Sebagaimana penjelasan sebelumnya bahwa diharamkannya khamr itu karena zatnya, maka hukum meminumnya adalah haram. Tidak dilihat lagi segi kuantitas zatnya, baik sedikit maupun banyak, semuanya haram. Hal ini sama dengan memakan daging babi atau bangkai, hukumnya haram, baik sedikit maupun banyak, karena kedua benda itu diharamkan karena zatnya. Demikian juga haramnya khamr tidak dilihat dari segi pengaruh bagi peminumnya. Baik akan mengakibatkan mabuk atau tidak bagi peminumnya, hukumnya tetap haram. Dari Ibnu Umar ra, Rasulullah bersabda:
“Setiap yang memabukkan dalam keadaan banyaknya, maka sedikitnya pun haram”
(HR Ahmad, Ibnu Majah, Ibnu Hibban, dan Daruquthni) Dari Aisyah, Rasulullah SAW bersabda:
Setiap minuman yang memabukkan itu haram, dan jika banyaknya satu faraq (16 rithl = 7, 83 liter) dapat memabukkan, maka satu tangan dari minuman tersebut adalah haram (HR Ahmad, Abu Daud, dan Tirmidziy) Dua hadits tersebut menunjukkan bahwa sebuah minuman tidak dilihat kadar/prosentase alkolohol/khamr yang terkandung di dalamnya, tetapi dilihat dari segi ada atau tidaknya zat khamr di situ.

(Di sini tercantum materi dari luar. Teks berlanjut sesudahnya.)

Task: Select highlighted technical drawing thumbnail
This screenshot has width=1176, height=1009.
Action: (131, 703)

Pengertian faraq dan mil’ul kaffi adalah suatu perumpamaan untuk menunjukkan ukuran banyak dan sedikit. Bukan untuk membatasi pengertiannya dengan ukuran tersebut. Karena itu, para fuqaha dan muhadditsin mengambil pengertian dari hadits tersebut bahwa ukuran sedikit khamr mencakup ‘setetes khamr’ pula menurut arti bahasa, kata qaliiluhu (sedikitnya) menunjukkan bahwa yang dimaksud di sini bukan hanya sekedar ukuran atau jumlah, tetapi menyangkut kadar/persentase, baik tinggi atau rendah.

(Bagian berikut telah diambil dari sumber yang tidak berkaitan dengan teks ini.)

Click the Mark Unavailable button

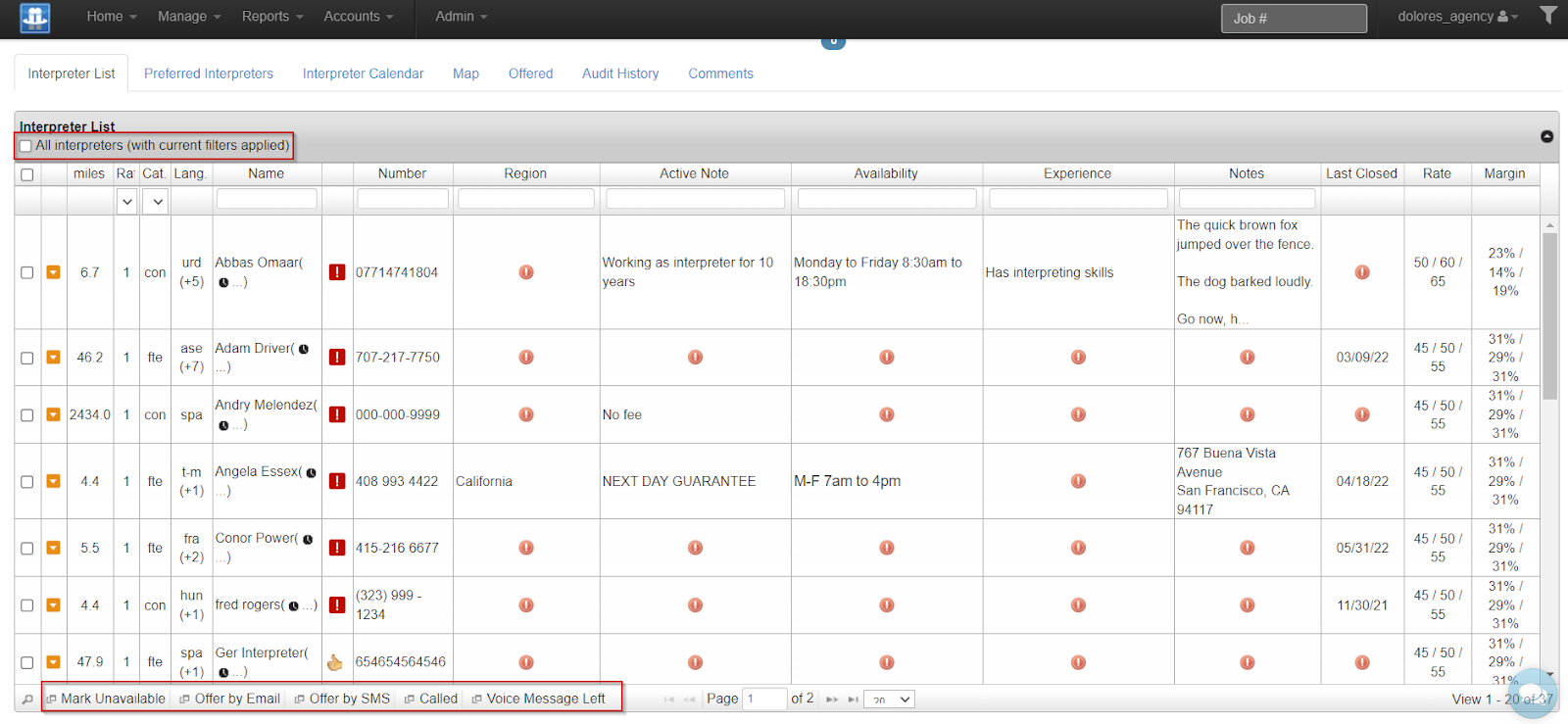coord(106,699)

Al Qamus al Muhith (III hal 681) mengartikan kata qaliil adalah ukuran sedikitnya sesuatu adalah paling sedikit. Sedangkan Al Mu’jamul al Wasith (II hal 756) memberikan arti kata qaliil adalah sesuatu yang hampir tidak ada sama sekali. Berdasarkan ketentuan bahasa Arab tersebut, maka yang dimaksud kata qaliiluhu haram (sedikitnya pun haram) adalah jumlah/ukuran yang sedikit atau kadar/persentase yang sedikit. Ini berarti, setiap minuman yang mengandung zat alkohol, walapun kadar persentasenya sedikit sekali, maka dapat dikategorikan dalam kelompok haram. Sebab, yang diharamkan syara’ adalah zat alkoholnya yang sudah mengalami proses peragian dan dapat memabukkan bila diminum dalam ukuran/jumlah besar.

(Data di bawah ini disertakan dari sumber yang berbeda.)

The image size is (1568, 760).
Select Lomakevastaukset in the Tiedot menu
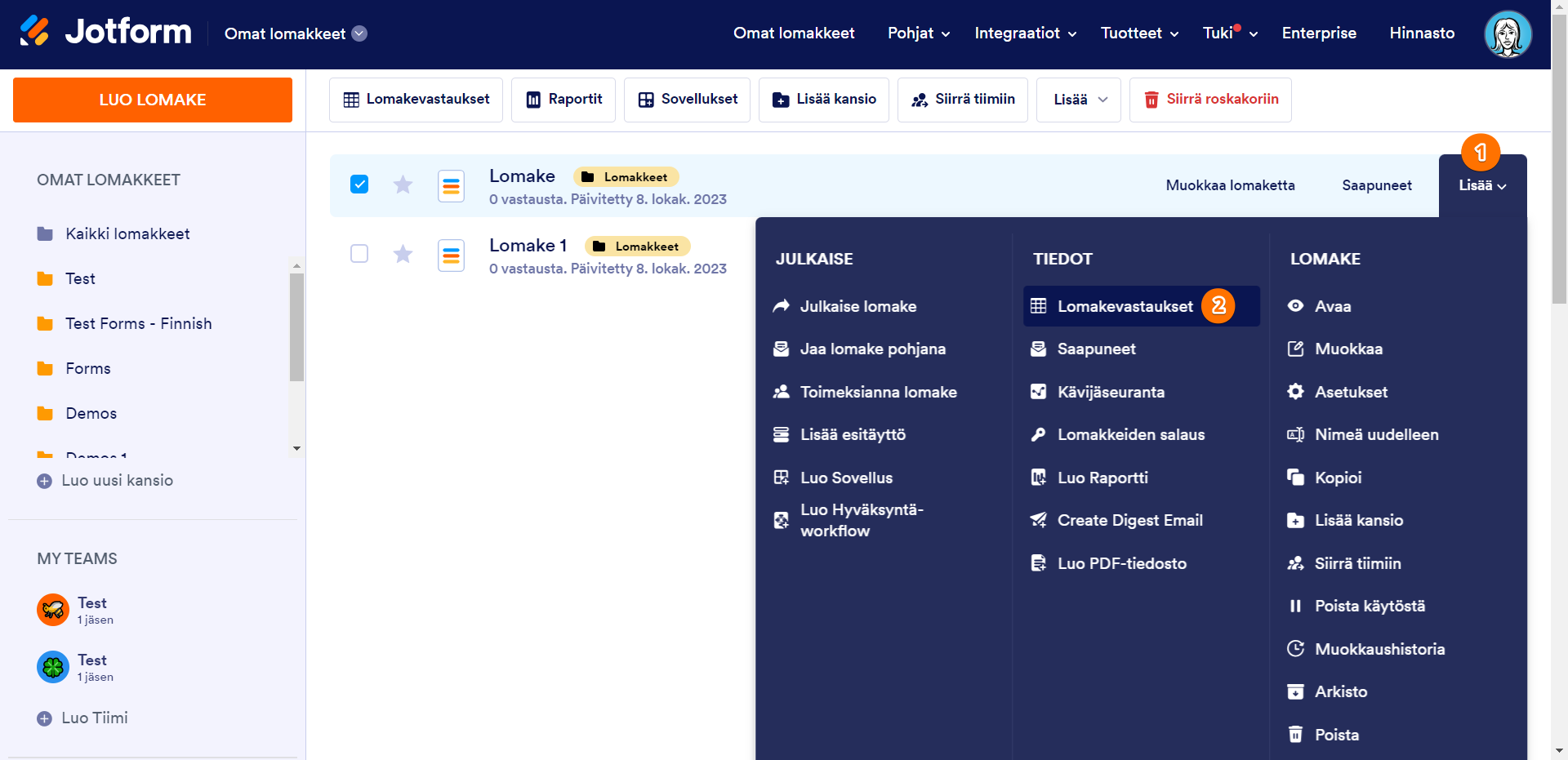click(x=1125, y=306)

Berdasarkan uraian di atas, maka dapat disimpulkan bahwa setiap minuman yang beralkohol adalah khamr dan hukumnya haram, baik kadar alkoholnya tinggi atau rendah. Bukan karena bisa memabukkan atau tidak bagi peminumnya. Bukan pula sedikit atau banyaknya yang diminum. Juga bukan karena diminum sebagai khamr murni atau dicampur dengan minuman lainnya. Sebab, diharamkannya khamr semata-mata karena zatnya. Dengan demikian, beberapa jenis minuman seperti : brandy, wisky, martini, dan lain-lain yang kadar alkoholnya mencapai 40 sampai 60 persen termasuk kategori khamr. Demikian pula jenis janever, holland, geneva yang kadar alkoholnya mencapai 33 sampai 40 persen. Termasuk pula jenis bir ringan sperti eyl, portar, estote, dan munich, malaga, anggur cap orang tua, mengandung 2 hingga 15 persen alkohol. Semua jenis minuman tersebut adalah khamr dan haram hukumnya, meskipun namanya berbeda-beda. Dari Ubadah bin Ash Shamit bahwa Rasulullah SAW bersabda:

“Sekelompok manusia dari umatku akan menghalalkan khamr, dengan nama (baru) yang mereka sebutkan” (HR Imam Ahmad dan Ibnu Majah). Najiskah Khamr itu?
Hukum asal benda adalah suci. Sehingga, suatu benda dinyatakan najis manakala ada dalil yang menunjukkan kenajisannya. Dalam kitab Subulus Salam, dinyatakan bahwa asal benda-benda itu suci. Haramnya suatu benda tidak otomatis najis. Seperti ganja. Hukumnya adalah haram, tetapi ia suci dan tidak najis. Sebab, sesuatu yang najis mengharuskannya menjadi haram, yakni setiap yang najis itu haram. Karena, najisnya sesuatu itu merupakan larangan untuk menyentuhnya pada setiap keadaan. Sehingga, hukum najisnya suatu benda merupakan hukum haram bagi benda tersebut. Tetapi tidak sebaliknya, yakni tidak setiap yang haram pasti najis. Seperti haramnya menggunakan pakaian sutera dan emas (bagi pria), padahal kedua benda tersebut adalah suci. Karenanya apabila haramnya khamr telah ditunjukkan oleh nash-nash syara’ tidaklah mengharuskannya menjadi najis. Berarti harus ada dalil lain yang menunjukkannya. Apabila tidak ditemukan, maka ia kembali pada hukum asal, yakni suci.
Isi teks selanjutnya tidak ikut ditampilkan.